### Extracted records
========================
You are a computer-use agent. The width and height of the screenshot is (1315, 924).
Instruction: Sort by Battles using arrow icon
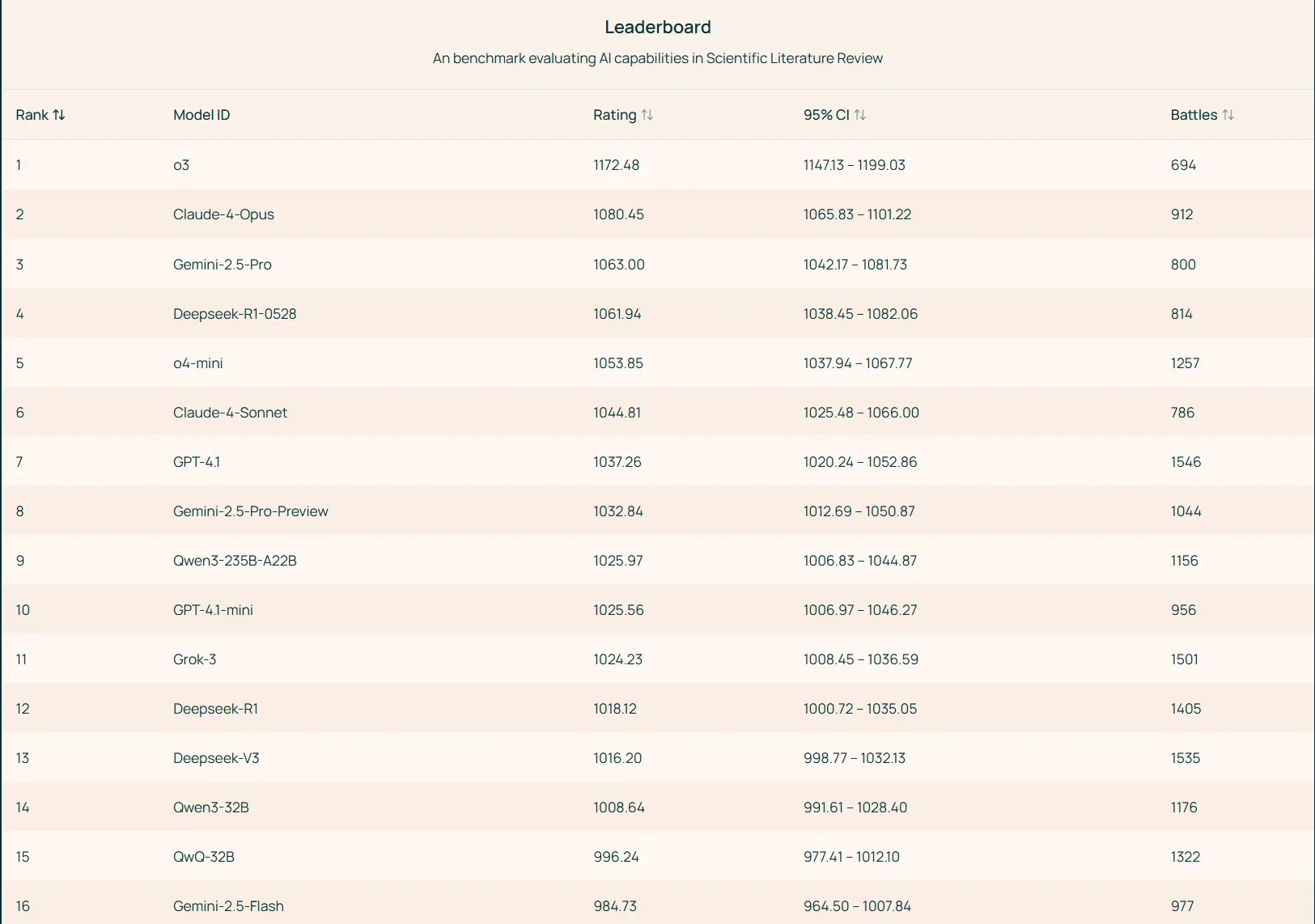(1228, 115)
========================
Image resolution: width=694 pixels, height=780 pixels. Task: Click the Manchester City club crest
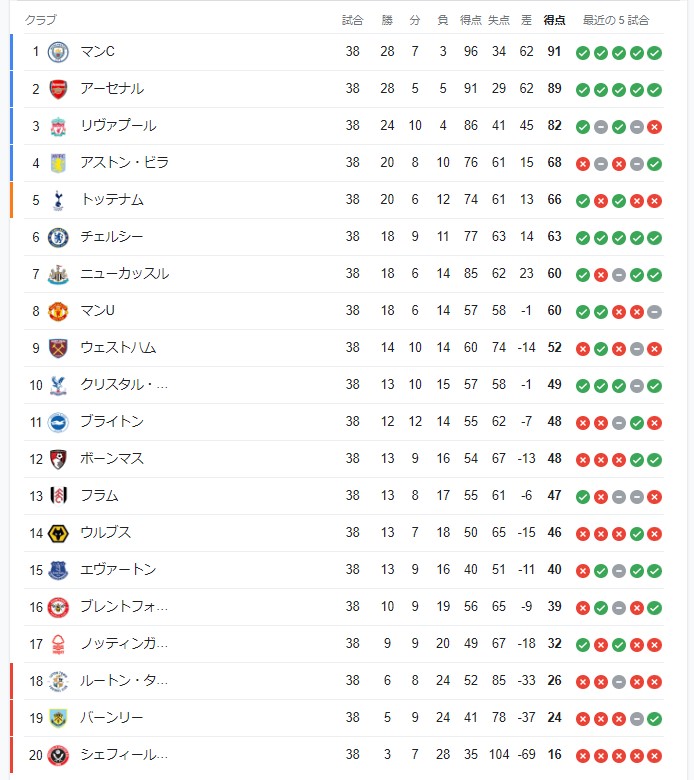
========================
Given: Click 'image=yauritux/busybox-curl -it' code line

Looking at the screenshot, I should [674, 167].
========================
### To do
In the entries above, how many lines hold the word "width"? State the number and nothing else.

### Response to the task
2